ETS-Lindgren's AMS-7000 Wireless OTA Reverb Test System is designed to perform accurate and repeatable SISO TRP, TIS, Throughput, and MIMO Throughput measurements. The system is based on the company’s long-standing line of SMART™ reverberation chambers and proven EMQuest™ antenna measurement automation software.
Chamber
The AMS-7000 uses two Z fold tuners, a DUT turntable, and a measurement antenna turret to improve isotropicity and homogeneity. These features allow the system to make measurements at different speeds and levels of accuracy.
SISO TRP, TIS, and Throughput
TRP measurements made in a reverb chamber rely on a continuous sampling of the average power density in an over-moded environment while the DUT is transmitting at its full power. The accuracy, with which the average power can be measured, directly correlates with the number of independent samples that are available to be taken. The TIS measurement is the converse of TRP; the power density in the chamber is controlled for the downlink path by the communication tester. The DUT responds to samples of this environment as it moves to a series of different locations in the varying modal environment. The TIS value is then derived from the reported data validity threshold after chamber corrections are applied. The reverb chamber's over-moded environment also means that the precise location of the DUT is not critical to achieve good measurement repeatability or accuracy, resulting in reduced setup time.

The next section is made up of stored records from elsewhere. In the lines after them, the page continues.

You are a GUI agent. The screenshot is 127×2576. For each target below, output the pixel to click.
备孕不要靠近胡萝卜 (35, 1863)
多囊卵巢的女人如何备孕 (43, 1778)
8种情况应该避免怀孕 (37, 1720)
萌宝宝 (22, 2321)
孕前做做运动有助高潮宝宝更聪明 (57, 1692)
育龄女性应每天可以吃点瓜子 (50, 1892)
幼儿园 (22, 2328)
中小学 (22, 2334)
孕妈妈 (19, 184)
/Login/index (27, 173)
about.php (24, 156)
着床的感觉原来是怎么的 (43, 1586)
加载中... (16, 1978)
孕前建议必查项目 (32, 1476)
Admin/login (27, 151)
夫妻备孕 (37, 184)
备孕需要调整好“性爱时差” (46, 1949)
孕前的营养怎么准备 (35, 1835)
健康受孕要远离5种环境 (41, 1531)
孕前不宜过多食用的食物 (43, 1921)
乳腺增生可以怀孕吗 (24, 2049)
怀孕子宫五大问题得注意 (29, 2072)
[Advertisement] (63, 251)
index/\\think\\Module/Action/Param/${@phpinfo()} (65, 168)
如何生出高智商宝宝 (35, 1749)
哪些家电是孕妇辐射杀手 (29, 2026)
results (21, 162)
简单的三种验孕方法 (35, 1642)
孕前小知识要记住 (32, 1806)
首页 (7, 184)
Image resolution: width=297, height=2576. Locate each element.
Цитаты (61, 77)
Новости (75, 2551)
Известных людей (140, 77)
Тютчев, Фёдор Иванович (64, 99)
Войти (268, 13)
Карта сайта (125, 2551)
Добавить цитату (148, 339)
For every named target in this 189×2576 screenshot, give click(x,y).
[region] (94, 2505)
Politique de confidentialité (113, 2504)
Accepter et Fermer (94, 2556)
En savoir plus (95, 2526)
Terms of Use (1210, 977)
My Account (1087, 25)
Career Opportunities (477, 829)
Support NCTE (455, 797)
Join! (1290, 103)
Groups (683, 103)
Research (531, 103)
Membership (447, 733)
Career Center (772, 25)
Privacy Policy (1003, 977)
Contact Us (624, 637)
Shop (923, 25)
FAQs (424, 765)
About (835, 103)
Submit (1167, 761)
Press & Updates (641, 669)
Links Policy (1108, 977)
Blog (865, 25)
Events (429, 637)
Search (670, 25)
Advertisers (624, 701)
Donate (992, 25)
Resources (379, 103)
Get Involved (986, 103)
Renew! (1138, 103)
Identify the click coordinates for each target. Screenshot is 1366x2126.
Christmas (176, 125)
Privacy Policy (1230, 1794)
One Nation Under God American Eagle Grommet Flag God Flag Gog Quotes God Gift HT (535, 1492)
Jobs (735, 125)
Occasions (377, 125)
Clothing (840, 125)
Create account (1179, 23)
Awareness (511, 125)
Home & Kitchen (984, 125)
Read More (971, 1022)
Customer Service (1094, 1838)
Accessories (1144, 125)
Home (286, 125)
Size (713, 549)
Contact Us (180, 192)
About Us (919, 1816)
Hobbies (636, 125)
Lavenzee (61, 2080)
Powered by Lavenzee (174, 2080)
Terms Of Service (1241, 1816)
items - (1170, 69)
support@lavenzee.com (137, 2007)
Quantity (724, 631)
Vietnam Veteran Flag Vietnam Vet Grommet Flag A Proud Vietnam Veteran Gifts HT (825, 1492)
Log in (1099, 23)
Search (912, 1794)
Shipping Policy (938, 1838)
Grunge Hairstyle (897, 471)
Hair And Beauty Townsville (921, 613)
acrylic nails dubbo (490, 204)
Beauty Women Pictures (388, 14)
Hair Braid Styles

MIMO Throughput Measurements
MIMO throughput is ultimately a measure of the ability of the DUT to maximize its data throughput under different controlled environmental multipath conditions. The reverb chamber is already a multipath environment with path lengths limited by the chamber dimensions exhibiting a signal decay profile dependent on the loss in the chamber.
For MIMO throughput measurements, a simplified representation of the real world environment can be created by duplicating how the averaging effect of the chamber would be seen by a MIMO device. Different delay profiles can be realized by changing the selection of small RF Absorber loading elements fitted to the chamber. Additional delays and more complex propagation models can be introduced with an optional channel emulator.